Businesses Built on Debt – Don’t Take the Risk
I went out for a drink with a former colleague just before Christmas. She shared with me a tale of woe about how the company she still works for, that I did some work with a while back, was going nowhere fast. Essentially, she wanted to pick my brain about starting her own business has seen me do it, a conversation I will always welcome!
Now, let’s play fair here. I finished my contract with said company and left on very good terms, so I shall neither name them nor divulge the industry. However, whilst there I was party to a few conversations among certain senior figures pertaining to their increasing debt to equity ratio; rarely a good sign, in my opinion, although not my place to judge.
Now whilst I did not share that information, she did share her idea, vision and I must say I was intrigued. She mentioned that her credit score was good and, despite not being a homeowner, felt comfortable about raising finance to commence as she had an in-principle agreement with her first client.
“Whoah, horsey”! Said I. What happens if the goalposts are moved and/or this agreement does not come to fruition for whatever reason? What’s the plan-B? What level of stability are you aiming for and in what timescale? Apart from asking me what scalability referred to, she then also said that if she is a limited company then it’s OK as if the worse came to the worst, the debts would stay with the company and not affect her! “Whoah, horsey”! Said I.
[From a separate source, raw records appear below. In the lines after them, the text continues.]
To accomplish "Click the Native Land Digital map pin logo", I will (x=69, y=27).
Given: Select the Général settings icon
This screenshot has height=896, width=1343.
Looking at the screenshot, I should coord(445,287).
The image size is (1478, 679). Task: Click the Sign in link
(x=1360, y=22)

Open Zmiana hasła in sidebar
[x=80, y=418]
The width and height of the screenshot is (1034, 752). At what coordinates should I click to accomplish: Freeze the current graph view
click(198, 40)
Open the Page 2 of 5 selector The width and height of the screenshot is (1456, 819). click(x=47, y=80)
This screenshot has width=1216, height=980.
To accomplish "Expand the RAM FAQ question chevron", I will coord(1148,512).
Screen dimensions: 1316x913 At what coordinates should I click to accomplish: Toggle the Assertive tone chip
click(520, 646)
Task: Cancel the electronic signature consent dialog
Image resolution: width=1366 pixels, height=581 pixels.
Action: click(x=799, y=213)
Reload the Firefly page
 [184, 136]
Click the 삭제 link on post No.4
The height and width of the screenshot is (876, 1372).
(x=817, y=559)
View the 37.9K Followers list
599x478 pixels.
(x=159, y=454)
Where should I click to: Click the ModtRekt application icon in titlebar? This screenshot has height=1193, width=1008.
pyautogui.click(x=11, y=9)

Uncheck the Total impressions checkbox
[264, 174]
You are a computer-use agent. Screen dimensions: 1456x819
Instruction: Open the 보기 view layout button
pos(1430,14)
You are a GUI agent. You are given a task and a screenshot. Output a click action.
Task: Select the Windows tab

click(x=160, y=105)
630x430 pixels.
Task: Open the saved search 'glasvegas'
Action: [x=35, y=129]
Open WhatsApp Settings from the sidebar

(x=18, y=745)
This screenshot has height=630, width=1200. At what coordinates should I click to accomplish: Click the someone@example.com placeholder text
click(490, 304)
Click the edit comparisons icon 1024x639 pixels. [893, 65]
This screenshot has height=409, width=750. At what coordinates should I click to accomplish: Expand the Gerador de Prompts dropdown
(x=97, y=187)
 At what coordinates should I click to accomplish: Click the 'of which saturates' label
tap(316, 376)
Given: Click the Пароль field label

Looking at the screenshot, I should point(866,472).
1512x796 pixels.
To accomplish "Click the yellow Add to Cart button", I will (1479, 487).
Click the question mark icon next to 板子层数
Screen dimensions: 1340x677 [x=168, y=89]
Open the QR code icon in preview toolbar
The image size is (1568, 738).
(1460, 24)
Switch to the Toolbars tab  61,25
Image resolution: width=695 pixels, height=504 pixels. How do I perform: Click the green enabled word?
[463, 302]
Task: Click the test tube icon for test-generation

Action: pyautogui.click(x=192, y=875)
I was stunned, suggested having a read about directors’ loan accounts and, more importantly, insisted on seeking out some formal advice from a trained professional! Particularly if her funding source demands a personal guarantee.
What I did impair though was a little common sense, based on my own experience. I asked her how long it would take for the first invoice to clear and how much she would need to get by every month. In my own example, I saved £4k. This provided me with £1k per month which allowed me to eat, just about pay my overheads and get around.
You also must make sacrifices. You can put a pin in that week in Ibiza and maybe that new car can go on hold for a little while longer. I had to miss a stag do in Vegas and a cup semi-final, but it was worth it.
Don’t get me wrong by the way, I think she’ll absolutely crush it. With her ideas, drive and motivation; I do not see why she would not succeed in a short space of time. My point here is to become aware and prepare for what could happen; to cover your back, basically. Failure to prepare is preparing to fail after all.
Do not build your business on debt. It’s like a game of Risk - rolling with 2 dice when your opponent rolls 3.